So often, when we talk about crystal lore, we repeat the same few basic facts. The stone is found here. It grows in this sort of crystal habit. You can identify it by this or that characteristic — its hardness, its depth of color, the way it cleaves when it breaks. The ancient crystal shaman used it for healing, for love, for wealth, and here is how the modern worker may do the same.

Solid information as far as it goes. But today’s meditation on Petrified Wood is more personal than that, for it begins with a dream.

The Gift of the Ghost Bird

A hotel breakfast buffet. More people than I would have expected. Teacup in hand, I go into the next room. The lobby proper. Velvet couches.

A large painted wrought-iron birdcage. Large as a walk-in closet, the door open to let the residents come and go as they wish. I sit in the gold couch opposite.

The teacup is bone china with painted roses on it. An irritating thing. Too delicate. I don’t drink from it, I put it down.

Sheldon, my little old man of a Peach-Fronted Conure, emerges from the open cage. He climbs down slowly, slowly, with much effort. At thirty — almost thirty-one — he’s the equivalent of a human in his nineties. Although I’ve advertised across the country and across the world for years, I’m aware of only a few others of his species to ever reach that age.

But the effort isn’t all age and arthritis. Some of it’s the stone he carries in his beak. An uncut pebble of Petrified Wood. Arizona Rainbow Wood, I’ve heard it called. Once the trunk of a living tree, time has replaced each living cell with stone — in this case, colorful agates of red and yellow.

As I watch Sheldon’s progress, a man approaches me, although he does not sit. He looks down at me. Over at the bird. A question.

WHAT TO DO: In the Petrified Wood text, what species of bird is Sheldon? Rely solely on the Petrified Wood text.

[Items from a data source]

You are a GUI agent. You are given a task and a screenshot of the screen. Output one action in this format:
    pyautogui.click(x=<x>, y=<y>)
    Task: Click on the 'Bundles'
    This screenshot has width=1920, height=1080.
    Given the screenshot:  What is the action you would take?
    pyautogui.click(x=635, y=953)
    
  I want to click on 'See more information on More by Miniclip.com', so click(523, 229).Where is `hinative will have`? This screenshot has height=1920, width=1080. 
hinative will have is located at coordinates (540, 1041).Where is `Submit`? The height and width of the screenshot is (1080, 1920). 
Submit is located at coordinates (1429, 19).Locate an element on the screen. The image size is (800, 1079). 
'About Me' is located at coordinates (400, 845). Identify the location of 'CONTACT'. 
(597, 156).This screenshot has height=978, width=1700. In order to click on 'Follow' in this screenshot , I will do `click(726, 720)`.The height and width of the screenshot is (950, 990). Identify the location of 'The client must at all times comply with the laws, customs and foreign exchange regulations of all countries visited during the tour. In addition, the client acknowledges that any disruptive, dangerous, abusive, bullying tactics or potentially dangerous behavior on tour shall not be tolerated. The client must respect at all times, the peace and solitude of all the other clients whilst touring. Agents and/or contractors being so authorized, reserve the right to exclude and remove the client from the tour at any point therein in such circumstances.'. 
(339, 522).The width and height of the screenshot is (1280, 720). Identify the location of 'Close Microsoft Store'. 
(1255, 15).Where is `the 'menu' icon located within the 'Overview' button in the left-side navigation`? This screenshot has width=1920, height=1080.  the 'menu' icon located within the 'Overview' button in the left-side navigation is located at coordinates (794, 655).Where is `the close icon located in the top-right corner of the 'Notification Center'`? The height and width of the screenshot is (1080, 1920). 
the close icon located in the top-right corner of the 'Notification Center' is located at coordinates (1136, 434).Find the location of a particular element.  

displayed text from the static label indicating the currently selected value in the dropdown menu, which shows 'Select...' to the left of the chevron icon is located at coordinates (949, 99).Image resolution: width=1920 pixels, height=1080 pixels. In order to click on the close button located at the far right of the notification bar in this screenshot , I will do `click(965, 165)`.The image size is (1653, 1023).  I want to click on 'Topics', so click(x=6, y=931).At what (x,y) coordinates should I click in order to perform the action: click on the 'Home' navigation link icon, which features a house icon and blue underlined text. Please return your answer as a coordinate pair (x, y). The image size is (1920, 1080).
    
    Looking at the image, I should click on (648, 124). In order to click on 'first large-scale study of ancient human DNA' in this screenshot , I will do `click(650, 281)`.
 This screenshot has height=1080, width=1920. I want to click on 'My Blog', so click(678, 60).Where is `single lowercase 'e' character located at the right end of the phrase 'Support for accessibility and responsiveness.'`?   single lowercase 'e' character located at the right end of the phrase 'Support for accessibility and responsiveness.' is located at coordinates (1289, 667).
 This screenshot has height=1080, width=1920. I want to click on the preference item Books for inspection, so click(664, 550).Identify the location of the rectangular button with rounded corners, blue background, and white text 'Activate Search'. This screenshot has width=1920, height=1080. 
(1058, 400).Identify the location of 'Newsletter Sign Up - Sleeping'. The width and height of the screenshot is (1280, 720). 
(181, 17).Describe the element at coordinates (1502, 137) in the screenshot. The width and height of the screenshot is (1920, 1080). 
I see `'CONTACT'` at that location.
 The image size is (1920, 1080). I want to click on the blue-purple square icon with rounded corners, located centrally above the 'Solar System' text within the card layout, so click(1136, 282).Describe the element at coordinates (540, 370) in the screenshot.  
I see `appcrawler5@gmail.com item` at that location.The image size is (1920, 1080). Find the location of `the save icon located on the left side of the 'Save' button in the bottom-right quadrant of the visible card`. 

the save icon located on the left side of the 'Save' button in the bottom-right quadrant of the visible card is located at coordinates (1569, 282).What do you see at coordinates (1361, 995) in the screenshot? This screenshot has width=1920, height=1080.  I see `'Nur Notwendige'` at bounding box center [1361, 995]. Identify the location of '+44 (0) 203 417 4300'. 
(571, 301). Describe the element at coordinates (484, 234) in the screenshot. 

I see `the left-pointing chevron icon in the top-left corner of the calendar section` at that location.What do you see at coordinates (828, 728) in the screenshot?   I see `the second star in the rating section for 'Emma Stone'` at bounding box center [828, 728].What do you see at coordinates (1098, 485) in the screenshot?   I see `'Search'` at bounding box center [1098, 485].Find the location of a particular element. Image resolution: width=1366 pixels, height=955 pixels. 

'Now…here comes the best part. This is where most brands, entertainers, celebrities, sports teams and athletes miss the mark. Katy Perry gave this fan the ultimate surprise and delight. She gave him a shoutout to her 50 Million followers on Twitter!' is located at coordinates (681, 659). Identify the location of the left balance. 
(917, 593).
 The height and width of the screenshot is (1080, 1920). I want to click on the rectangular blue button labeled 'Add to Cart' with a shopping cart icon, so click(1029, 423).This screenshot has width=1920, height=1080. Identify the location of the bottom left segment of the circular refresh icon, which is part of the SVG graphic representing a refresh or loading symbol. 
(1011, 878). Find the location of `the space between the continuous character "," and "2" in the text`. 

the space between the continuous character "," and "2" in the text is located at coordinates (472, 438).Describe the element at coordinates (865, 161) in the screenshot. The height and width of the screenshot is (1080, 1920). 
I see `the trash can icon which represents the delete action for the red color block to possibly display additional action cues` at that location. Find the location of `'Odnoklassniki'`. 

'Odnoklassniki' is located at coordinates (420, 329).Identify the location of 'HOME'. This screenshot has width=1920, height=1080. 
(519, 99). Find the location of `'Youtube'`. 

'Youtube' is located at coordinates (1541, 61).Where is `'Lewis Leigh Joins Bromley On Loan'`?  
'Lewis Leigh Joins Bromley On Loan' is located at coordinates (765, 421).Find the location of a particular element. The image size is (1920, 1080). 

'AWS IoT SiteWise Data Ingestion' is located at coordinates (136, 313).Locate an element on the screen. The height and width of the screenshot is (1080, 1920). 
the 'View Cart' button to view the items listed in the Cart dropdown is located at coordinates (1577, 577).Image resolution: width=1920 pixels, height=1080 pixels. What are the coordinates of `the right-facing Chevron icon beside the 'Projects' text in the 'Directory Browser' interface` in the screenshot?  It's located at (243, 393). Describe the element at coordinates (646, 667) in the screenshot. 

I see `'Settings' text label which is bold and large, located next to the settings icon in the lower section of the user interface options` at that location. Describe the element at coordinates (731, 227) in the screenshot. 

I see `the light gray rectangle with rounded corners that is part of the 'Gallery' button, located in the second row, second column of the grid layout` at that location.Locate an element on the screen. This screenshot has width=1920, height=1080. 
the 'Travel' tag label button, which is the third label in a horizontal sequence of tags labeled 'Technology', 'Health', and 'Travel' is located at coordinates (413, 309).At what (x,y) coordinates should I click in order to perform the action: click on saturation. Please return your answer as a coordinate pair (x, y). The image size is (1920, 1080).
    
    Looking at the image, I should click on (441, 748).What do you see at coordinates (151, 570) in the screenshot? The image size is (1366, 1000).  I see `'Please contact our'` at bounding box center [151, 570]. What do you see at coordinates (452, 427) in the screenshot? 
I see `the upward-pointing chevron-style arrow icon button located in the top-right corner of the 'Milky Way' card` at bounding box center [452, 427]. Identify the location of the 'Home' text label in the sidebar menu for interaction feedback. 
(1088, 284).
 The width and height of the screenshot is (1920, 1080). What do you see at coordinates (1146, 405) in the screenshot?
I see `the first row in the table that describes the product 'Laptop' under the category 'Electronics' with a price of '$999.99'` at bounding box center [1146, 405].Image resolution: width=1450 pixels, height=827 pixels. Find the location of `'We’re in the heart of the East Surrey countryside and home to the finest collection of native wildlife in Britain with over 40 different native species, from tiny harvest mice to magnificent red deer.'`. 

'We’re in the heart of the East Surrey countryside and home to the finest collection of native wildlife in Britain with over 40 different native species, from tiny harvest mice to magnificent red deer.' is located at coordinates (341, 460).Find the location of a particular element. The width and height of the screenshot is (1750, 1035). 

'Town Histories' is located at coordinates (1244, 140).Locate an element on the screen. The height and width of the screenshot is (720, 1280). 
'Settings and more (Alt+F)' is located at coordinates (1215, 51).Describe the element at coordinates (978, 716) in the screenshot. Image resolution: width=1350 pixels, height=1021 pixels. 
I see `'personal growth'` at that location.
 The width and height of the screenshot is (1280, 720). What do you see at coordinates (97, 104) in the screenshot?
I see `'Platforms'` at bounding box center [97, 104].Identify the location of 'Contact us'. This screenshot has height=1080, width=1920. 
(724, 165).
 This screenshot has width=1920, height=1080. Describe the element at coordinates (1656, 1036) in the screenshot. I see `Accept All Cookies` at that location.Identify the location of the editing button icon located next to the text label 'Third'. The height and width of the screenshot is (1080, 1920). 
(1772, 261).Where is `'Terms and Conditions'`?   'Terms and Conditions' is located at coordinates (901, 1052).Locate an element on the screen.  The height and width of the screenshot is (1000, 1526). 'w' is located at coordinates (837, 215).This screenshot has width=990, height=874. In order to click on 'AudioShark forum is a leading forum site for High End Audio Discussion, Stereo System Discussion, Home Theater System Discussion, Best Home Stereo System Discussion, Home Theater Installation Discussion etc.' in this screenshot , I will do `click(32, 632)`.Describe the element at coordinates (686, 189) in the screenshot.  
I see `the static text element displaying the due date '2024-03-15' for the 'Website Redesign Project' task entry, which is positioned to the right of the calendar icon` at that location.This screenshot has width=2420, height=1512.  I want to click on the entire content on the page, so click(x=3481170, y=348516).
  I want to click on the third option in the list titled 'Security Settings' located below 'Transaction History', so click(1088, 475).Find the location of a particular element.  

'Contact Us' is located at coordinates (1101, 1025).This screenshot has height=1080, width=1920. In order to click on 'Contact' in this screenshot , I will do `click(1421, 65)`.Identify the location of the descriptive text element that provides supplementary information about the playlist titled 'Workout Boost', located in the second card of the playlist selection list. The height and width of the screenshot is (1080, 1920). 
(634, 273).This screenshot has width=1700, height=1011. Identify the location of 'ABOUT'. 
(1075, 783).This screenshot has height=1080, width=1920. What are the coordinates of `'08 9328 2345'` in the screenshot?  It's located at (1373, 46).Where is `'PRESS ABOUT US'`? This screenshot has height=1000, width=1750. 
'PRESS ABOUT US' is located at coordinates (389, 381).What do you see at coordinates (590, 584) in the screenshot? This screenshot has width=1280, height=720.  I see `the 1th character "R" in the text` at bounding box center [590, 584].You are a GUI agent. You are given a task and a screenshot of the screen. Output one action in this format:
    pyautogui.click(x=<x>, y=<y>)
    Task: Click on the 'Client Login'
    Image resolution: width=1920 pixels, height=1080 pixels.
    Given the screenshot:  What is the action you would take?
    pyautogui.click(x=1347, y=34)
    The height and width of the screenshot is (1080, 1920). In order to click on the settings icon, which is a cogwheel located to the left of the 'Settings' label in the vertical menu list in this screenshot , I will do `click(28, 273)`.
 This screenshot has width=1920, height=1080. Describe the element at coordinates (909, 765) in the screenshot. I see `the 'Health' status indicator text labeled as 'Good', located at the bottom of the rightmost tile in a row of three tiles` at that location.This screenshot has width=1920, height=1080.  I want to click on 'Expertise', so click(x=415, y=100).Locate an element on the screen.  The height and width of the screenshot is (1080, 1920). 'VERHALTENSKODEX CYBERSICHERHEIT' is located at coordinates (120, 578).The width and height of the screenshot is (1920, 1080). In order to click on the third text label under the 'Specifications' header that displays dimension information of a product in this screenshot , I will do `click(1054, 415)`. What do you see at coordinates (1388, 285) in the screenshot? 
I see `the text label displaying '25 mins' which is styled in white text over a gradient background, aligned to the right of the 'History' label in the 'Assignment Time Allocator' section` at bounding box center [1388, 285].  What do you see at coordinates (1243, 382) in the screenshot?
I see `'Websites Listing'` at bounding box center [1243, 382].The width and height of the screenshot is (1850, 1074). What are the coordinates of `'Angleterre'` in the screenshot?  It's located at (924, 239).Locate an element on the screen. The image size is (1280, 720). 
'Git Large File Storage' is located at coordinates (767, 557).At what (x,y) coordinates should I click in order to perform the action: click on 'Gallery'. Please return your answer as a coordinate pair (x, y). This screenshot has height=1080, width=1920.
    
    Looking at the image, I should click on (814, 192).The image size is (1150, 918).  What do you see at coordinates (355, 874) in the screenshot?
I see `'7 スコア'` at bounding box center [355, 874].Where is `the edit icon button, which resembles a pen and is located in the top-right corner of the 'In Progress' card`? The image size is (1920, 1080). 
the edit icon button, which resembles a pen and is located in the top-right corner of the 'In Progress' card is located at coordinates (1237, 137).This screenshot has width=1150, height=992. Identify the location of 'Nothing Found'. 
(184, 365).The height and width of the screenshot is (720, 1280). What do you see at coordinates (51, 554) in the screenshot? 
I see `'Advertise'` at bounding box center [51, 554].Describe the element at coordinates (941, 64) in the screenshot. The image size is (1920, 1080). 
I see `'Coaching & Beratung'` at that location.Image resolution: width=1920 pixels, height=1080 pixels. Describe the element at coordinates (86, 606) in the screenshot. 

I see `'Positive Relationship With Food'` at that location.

FINAL RESULT: A Peach-Fronted Conure.